Zong Zhong Ming üzülmüştü, “Hata yaptım.”
“Sorun değil, daha çok küçüksün. Geçen sene de uyuyakalmıştın.”
“Gelecek yıl uyumayacağım, gerçekten!”
Zong Zi Heng, çocuğun sevimli ve tombik yüzüne baktı ve kalbi acıyla doldu, “Gelecek yıl diye bir şey yok.”
“Hm?” dedi Zong Zhong Ming, tam duyamamış gibi görünüyordu.
Zong Zi Heng çocuğun omuzlarını sıktı ve doğrudan gözlerinin içine baktı, “Zhong Ming, baban sana çok önemli bir şey söyleyecek.”
Zong Zhong Ming bilinçsizce daha dik oturdu. Büyük, berrak gözlerini kırpmadan Zong Zi Heng’e bakıyordu.
Zong Zi Heng kararlı bir ifade takındı, “Artık babanla kalamazsın.
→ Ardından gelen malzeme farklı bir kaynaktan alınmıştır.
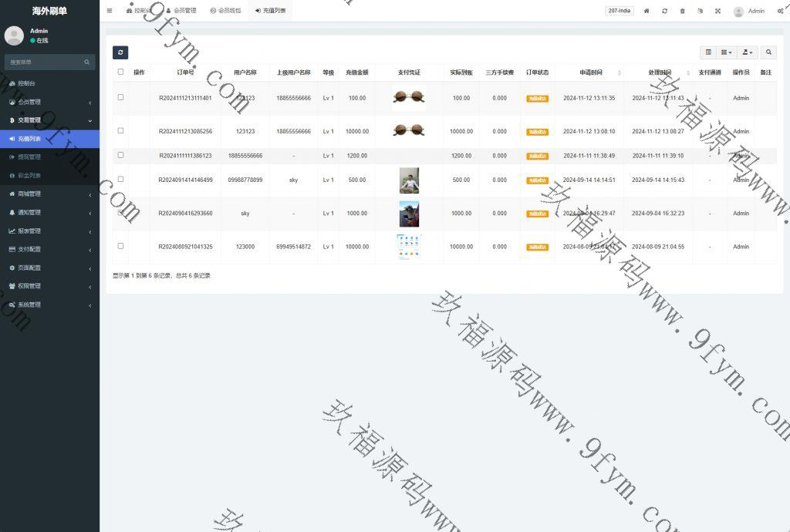The height and width of the screenshot is (532, 790).
Task: Check the select-all checkbox in table header
Action: pos(120,72)
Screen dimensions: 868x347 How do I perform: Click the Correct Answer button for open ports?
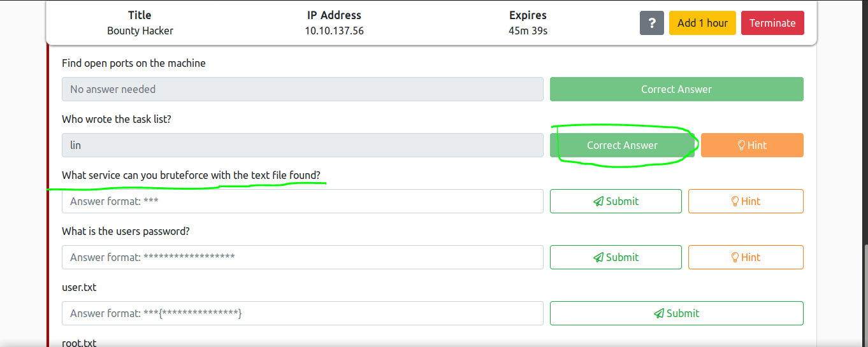pyautogui.click(x=676, y=89)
Wuji Sarayı ve Daming’den ayrılmak zorundasın.”
“İstemiyorum!” diyerek ince bir tonla bağırdı Zong Zhong Ming ve dehşet içinde Zong Zi Heng’in yakasını tuttu, “Baba, baba, neden, neden beni buradan kovuyorsun?”
Çocuğun yüzünü nazikçe okşarken Zong Zi Heng’in kalbi sızlıyordu, “Sen çok akıllı bir çocuksun, nedenini zaten biliyorsun.”
“O iblis yüzünden mi?” dedi Zong Zhong Ming ve gözlerinden boncuk boncuk yaşlar dökülmeye başladı, “Onu öldürmenin bir yolunu bulalım. Babamdan ayrı kalmak istemiyorum, ne olur, beni buradan gönderme.”
Zong Zi Heng gözyaşlarına hakim olmaya çalıştı, “Zhong Ming, baban senin büyüdüğünü, kocaman adam olduğunu görmek istiyor. Ama burada kalırsan hayatın hep tehlikede olacak. Ancak sen buradan gidersen baban bu baskıdan kurtulabilir.”
“Gitmek istemiyorum. Ölmekten korkmuyorum. Gitmeyeceğim,” dedi Zong Zhong Ming ve çaresizce başını salladı, “Beni gönderme. Hiçbir yere gitmek istemiyorum.”
Zong Zi Heng çocuğa sıkıca sarıldı, sesi titriyordu, “Zong Ming, baban çok üzgün. Ama ben kendimi bile koruyamazken seni nasıl koruyacağım? Sadece sen hayatta kalırsan baban gözleri açık gitmez, anlıyor musun?”
Zong Zhong Ming hıçkıra hıçkıra ağlamaya başladı.
“Aferin oğluma. Beşinci amcan seni buradan götürecek. Sana iyi bakacak. Gelecekte, birbirimizi tekrar göreceğiz.”
Yedi yaşındaki bir çocuk bile birbirlerini bir daha görmeyeceklerini biliyordu.
Zong Zhong Ming yorgun düşene dek Zong Zi Heng’in kollarında hıçkırarak ağladı. Gözleri o kadar kızarmış ve şişmişti ki, neredeyse zar zor açılıyordu. Ne kadar da acıklıydı.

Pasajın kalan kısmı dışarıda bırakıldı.